# [Task instructions]
Taking the line with "Where should I click to: Open" as the first and the line with "Given: Select hot search term 房间" as the last, set down exactly every line in that range from the entries below, and no more.

[Records contained in a dataset]
________________________________________
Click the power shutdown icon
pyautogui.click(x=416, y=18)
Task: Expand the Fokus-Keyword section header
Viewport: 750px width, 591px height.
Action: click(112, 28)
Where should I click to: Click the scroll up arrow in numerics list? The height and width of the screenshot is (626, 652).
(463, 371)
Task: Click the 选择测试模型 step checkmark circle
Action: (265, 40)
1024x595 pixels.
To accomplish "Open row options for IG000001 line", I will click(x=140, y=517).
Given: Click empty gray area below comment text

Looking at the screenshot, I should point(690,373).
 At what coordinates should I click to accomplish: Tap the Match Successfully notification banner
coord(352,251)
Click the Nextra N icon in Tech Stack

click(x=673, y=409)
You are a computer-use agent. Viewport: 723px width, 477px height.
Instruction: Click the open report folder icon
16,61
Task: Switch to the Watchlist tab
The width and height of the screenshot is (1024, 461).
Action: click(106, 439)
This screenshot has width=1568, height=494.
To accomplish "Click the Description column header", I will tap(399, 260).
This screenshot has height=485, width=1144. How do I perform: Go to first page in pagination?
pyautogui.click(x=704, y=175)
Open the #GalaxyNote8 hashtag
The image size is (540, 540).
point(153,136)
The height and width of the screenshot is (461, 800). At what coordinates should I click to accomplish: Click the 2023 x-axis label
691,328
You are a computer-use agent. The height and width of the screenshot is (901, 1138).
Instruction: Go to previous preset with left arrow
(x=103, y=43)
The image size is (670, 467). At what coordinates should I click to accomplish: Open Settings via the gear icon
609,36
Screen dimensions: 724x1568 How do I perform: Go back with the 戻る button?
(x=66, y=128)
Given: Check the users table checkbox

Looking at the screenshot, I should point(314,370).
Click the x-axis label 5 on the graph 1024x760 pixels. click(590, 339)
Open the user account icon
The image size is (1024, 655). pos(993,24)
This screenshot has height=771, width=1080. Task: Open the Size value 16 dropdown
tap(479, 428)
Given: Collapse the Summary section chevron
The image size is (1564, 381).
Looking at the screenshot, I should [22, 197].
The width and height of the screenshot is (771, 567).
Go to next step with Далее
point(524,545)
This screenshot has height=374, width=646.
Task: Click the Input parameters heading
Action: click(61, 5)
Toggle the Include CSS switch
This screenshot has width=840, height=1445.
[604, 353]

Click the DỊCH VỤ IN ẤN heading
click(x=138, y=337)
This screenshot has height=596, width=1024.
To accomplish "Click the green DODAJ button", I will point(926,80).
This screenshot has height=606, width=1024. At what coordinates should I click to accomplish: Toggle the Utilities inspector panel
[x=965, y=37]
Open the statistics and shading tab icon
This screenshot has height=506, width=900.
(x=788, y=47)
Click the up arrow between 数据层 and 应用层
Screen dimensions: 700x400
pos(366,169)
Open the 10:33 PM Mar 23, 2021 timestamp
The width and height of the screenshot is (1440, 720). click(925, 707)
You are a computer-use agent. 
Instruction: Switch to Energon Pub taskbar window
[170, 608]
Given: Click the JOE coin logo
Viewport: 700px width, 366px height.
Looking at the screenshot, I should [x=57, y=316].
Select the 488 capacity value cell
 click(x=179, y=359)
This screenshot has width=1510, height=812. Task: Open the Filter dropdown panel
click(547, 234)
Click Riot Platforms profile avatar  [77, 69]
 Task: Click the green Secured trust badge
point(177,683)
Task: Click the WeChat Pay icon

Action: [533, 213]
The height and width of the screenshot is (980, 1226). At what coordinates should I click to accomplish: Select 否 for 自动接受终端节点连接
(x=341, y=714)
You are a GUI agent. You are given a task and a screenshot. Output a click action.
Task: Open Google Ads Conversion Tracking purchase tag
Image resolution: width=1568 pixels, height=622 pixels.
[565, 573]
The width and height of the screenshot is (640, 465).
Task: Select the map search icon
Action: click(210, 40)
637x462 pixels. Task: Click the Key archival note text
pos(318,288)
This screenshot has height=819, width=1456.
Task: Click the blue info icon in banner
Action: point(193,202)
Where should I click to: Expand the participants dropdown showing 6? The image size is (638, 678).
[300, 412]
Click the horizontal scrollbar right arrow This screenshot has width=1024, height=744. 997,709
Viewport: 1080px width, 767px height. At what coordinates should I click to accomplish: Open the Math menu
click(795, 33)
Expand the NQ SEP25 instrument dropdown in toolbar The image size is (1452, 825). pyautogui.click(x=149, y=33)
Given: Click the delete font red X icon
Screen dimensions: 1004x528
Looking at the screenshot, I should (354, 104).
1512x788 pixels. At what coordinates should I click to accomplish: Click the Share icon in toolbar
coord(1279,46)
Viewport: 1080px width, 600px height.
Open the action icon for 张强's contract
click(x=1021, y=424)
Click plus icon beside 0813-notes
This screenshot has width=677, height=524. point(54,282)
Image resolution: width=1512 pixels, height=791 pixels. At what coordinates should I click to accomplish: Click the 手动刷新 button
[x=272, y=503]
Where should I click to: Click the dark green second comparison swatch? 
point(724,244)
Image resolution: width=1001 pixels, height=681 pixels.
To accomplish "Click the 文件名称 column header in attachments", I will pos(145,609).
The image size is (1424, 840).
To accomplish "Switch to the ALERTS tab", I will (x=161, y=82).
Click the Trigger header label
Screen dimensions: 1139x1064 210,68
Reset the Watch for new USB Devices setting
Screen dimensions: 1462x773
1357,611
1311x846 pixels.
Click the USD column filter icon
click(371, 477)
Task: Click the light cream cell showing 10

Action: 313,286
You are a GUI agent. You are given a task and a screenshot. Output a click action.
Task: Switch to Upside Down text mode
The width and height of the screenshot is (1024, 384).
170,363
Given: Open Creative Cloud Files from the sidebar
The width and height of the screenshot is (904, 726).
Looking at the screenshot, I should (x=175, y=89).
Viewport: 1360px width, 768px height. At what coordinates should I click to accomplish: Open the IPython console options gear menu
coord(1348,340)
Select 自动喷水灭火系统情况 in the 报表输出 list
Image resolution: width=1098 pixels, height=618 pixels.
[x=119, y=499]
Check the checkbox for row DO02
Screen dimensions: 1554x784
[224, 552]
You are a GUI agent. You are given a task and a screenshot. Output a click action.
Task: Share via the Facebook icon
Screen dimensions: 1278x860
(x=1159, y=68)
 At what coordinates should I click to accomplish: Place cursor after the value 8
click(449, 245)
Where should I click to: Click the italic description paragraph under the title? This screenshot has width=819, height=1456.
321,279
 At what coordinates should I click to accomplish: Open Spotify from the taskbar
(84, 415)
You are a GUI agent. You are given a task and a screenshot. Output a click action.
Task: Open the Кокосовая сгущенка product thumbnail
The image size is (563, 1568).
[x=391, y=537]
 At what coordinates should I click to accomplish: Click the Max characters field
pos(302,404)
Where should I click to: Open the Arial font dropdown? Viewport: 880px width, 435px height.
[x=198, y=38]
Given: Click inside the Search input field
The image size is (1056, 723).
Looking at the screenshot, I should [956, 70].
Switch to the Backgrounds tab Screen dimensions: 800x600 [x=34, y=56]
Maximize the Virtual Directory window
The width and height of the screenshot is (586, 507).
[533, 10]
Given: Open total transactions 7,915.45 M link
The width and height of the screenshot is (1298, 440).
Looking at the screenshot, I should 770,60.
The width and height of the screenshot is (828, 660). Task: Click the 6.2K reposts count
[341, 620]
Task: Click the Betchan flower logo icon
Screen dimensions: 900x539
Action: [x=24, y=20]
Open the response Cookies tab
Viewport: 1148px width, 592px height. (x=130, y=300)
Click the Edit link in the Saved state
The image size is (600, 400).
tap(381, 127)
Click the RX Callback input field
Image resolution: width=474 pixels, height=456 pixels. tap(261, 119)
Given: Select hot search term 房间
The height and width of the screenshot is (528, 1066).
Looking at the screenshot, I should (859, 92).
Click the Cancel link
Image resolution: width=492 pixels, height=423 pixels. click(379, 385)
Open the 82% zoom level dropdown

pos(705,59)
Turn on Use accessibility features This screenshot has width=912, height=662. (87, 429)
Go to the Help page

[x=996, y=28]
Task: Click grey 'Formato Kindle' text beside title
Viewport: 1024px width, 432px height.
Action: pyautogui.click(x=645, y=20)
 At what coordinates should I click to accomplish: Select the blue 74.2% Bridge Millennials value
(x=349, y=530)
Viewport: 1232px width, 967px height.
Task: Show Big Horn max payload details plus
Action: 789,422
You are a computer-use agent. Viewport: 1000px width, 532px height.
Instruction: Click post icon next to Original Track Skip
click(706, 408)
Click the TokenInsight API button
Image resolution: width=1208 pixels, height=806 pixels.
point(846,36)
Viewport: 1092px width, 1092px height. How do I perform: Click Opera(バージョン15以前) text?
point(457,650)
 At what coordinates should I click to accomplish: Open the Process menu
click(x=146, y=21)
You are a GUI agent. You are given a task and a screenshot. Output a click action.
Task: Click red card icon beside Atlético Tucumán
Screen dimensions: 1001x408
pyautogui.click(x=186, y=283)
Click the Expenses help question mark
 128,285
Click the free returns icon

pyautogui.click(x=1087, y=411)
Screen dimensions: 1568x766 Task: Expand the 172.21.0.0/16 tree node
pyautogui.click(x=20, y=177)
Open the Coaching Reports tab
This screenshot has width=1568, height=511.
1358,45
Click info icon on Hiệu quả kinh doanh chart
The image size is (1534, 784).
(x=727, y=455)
________________________________________
# [Solution to the exercise]
Where should I click to: Open the Arial font dropdown? Viewport: 880px width, 435px height.
[x=198, y=38]
Given: Click inside the Search input field
The image size is (1056, 723).
Looking at the screenshot, I should [956, 70].
Switch to the Backgrounds tab Screen dimensions: 800x600 [x=34, y=56]
Maximize the Virtual Directory window
The width and height of the screenshot is (586, 507).
[533, 10]
Given: Open total transactions 7,915.45 M link
The width and height of the screenshot is (1298, 440).
Looking at the screenshot, I should 770,60.
The width and height of the screenshot is (828, 660). Task: Click the 6.2K reposts count
[341, 620]
Task: Click the Betchan flower logo icon
Screen dimensions: 900x539
Action: [x=24, y=20]
Open the response Cookies tab
Viewport: 1148px width, 592px height. (x=130, y=300)
Click the Edit link in the Saved state
The image size is (600, 400).
tap(381, 127)
Click the RX Callback input field
Image resolution: width=474 pixels, height=456 pixels. tap(261, 119)
Given: Select hot search term 房间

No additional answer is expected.